**Assignment**
In the listing below, find the line containing "The height and width of the screenshot is (471, 645)." and the line containing "Given: Choose the Year end processing type". Repeat exactly those two lines and every line between them.

**Data records**
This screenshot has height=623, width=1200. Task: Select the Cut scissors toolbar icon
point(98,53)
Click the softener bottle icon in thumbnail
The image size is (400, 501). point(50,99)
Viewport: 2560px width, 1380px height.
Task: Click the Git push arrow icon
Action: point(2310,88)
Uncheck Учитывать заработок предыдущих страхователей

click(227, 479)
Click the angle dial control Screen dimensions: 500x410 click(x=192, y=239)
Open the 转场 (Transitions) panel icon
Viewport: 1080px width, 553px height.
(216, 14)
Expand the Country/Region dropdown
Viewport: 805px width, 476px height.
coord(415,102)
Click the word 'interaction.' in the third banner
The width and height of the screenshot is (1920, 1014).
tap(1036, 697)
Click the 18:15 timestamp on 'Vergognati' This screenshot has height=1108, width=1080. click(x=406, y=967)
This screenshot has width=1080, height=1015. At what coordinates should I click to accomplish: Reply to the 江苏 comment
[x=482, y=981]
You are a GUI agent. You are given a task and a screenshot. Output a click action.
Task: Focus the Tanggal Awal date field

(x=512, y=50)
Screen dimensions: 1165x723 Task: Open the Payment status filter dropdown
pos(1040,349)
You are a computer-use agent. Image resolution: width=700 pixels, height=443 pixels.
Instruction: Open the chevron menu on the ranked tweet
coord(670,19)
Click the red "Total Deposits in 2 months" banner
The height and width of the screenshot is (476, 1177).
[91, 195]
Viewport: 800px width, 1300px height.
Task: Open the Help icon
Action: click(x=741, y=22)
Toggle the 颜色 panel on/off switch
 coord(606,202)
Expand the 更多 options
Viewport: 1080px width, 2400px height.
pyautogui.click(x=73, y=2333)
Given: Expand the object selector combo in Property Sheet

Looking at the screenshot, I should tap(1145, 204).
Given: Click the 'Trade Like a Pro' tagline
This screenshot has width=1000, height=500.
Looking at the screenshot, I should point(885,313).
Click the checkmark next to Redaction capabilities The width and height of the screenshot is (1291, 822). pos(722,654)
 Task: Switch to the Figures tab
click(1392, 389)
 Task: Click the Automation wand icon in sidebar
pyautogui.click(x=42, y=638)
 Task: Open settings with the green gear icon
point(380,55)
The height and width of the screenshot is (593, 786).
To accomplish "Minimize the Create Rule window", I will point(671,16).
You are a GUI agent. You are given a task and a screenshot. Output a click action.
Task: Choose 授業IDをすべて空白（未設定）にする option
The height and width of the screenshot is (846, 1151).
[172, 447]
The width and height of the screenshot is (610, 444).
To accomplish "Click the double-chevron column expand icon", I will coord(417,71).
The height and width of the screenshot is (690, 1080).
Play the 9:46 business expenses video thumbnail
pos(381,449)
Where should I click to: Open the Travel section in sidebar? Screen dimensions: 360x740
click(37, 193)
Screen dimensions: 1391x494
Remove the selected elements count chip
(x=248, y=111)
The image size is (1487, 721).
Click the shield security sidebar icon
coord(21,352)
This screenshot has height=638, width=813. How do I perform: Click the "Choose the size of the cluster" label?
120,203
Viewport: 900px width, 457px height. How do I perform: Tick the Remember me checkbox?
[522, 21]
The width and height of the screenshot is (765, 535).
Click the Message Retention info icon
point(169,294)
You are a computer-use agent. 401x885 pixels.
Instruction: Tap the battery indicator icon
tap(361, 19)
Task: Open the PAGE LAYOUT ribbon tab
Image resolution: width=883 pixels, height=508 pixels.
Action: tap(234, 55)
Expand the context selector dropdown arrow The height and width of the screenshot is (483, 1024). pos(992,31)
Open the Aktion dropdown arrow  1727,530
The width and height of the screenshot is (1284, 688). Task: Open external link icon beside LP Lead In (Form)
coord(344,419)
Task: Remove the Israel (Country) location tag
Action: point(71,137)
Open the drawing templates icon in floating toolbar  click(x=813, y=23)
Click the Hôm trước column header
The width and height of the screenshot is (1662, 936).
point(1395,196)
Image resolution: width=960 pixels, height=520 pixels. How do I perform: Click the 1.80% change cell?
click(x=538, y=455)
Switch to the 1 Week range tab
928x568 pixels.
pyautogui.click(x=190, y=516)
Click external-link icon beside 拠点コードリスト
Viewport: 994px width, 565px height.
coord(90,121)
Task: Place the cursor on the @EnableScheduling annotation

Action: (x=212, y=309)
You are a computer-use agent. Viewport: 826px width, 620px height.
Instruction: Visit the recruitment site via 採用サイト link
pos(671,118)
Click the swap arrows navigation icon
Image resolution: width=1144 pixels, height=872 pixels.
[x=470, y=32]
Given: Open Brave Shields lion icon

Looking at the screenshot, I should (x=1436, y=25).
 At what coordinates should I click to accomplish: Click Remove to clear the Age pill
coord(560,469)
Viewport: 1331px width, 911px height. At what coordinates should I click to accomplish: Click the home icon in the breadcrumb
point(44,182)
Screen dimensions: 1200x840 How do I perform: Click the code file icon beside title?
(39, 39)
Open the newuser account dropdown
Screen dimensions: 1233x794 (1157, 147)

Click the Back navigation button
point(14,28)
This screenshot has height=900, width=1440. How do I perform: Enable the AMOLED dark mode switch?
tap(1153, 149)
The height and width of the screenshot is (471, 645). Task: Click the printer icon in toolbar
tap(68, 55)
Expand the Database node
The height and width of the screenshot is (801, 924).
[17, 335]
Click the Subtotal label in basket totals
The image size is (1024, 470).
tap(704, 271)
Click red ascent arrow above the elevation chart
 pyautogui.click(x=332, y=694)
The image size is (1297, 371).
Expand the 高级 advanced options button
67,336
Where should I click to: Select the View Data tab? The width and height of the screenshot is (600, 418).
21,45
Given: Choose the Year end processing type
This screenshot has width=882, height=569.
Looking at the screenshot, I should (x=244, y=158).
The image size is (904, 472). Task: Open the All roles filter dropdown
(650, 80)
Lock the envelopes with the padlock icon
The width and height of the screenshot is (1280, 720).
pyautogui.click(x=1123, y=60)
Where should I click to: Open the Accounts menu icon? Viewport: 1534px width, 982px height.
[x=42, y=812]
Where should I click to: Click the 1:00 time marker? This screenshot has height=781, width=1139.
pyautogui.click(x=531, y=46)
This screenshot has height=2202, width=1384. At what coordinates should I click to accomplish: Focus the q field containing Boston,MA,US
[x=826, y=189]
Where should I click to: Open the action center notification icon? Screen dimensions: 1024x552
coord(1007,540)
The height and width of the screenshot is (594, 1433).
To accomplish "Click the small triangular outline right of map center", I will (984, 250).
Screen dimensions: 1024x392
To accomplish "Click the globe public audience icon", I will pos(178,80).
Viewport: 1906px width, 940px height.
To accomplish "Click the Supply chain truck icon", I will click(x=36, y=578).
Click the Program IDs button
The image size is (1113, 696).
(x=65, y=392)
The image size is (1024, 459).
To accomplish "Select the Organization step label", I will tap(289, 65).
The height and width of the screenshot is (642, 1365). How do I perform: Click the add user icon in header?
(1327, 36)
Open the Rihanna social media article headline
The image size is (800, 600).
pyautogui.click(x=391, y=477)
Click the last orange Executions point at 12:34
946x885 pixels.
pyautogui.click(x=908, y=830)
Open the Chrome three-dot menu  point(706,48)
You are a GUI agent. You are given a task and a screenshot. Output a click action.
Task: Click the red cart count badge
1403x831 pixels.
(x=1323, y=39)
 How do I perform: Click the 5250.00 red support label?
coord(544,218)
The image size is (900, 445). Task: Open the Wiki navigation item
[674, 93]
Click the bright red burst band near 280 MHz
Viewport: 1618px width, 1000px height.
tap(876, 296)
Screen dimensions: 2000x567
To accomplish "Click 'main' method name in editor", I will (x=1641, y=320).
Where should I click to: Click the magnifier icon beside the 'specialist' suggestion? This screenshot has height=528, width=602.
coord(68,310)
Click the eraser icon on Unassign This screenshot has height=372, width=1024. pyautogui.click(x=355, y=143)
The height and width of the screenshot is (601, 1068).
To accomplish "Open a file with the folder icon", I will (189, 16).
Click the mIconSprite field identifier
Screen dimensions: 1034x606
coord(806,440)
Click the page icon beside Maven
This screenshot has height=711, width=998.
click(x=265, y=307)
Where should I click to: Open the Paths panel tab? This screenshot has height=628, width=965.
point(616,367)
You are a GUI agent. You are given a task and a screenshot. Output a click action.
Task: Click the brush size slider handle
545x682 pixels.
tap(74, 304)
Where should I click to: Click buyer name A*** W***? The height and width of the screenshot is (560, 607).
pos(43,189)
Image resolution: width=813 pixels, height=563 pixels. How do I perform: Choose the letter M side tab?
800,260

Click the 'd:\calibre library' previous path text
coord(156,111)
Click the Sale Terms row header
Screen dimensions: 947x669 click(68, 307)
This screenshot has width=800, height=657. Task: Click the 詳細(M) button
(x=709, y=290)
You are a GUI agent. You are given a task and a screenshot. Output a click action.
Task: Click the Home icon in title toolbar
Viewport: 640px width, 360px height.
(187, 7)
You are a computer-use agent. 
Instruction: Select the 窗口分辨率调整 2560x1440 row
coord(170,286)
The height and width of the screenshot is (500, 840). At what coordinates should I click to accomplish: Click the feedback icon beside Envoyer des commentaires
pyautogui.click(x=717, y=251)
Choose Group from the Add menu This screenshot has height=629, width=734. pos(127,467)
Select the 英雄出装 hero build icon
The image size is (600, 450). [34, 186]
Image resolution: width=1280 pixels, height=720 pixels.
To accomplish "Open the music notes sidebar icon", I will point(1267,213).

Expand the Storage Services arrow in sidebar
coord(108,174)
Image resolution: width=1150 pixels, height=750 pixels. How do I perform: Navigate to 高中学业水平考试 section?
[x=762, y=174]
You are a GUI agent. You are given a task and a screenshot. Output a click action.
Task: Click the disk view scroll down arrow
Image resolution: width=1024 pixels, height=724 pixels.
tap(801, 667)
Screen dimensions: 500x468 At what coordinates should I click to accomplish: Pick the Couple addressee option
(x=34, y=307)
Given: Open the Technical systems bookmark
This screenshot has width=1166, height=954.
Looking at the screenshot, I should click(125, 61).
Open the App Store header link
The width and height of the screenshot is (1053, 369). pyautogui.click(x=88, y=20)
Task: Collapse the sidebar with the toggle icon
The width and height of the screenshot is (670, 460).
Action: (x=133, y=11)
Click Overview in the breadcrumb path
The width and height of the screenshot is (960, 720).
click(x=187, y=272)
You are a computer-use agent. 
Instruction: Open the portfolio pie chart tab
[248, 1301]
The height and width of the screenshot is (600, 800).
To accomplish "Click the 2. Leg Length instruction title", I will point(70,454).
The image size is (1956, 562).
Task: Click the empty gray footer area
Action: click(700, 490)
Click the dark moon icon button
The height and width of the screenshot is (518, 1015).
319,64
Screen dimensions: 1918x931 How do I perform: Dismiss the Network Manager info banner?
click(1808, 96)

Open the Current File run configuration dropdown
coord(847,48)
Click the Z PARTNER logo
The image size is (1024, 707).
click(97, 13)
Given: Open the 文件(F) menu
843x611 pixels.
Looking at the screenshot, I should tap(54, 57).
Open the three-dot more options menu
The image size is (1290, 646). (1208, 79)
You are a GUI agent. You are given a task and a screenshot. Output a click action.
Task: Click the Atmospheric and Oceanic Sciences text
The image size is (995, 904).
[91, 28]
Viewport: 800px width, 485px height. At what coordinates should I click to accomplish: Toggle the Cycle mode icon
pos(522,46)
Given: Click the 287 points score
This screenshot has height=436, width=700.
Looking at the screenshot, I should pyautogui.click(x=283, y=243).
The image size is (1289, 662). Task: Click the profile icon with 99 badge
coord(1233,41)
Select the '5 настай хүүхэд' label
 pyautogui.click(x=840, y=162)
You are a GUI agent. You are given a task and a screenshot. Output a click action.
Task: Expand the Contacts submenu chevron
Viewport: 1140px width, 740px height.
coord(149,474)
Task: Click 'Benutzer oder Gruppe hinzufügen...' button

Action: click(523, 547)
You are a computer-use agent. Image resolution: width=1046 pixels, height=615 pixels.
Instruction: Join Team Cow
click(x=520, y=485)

**Answer to this task**
The height and width of the screenshot is (471, 645). Task: Click the printer icon in toolbar
tap(68, 55)
Expand the Database node
The height and width of the screenshot is (801, 924).
[17, 335]
Click the Subtotal label in basket totals
The image size is (1024, 470).
tap(704, 271)
Click red ascent arrow above the elevation chart
 pyautogui.click(x=332, y=694)
The image size is (1297, 371).
Expand the 高级 advanced options button
67,336
Where should I click to: Select the View Data tab? The width and height of the screenshot is (600, 418).
21,45
Given: Choose the Year end processing type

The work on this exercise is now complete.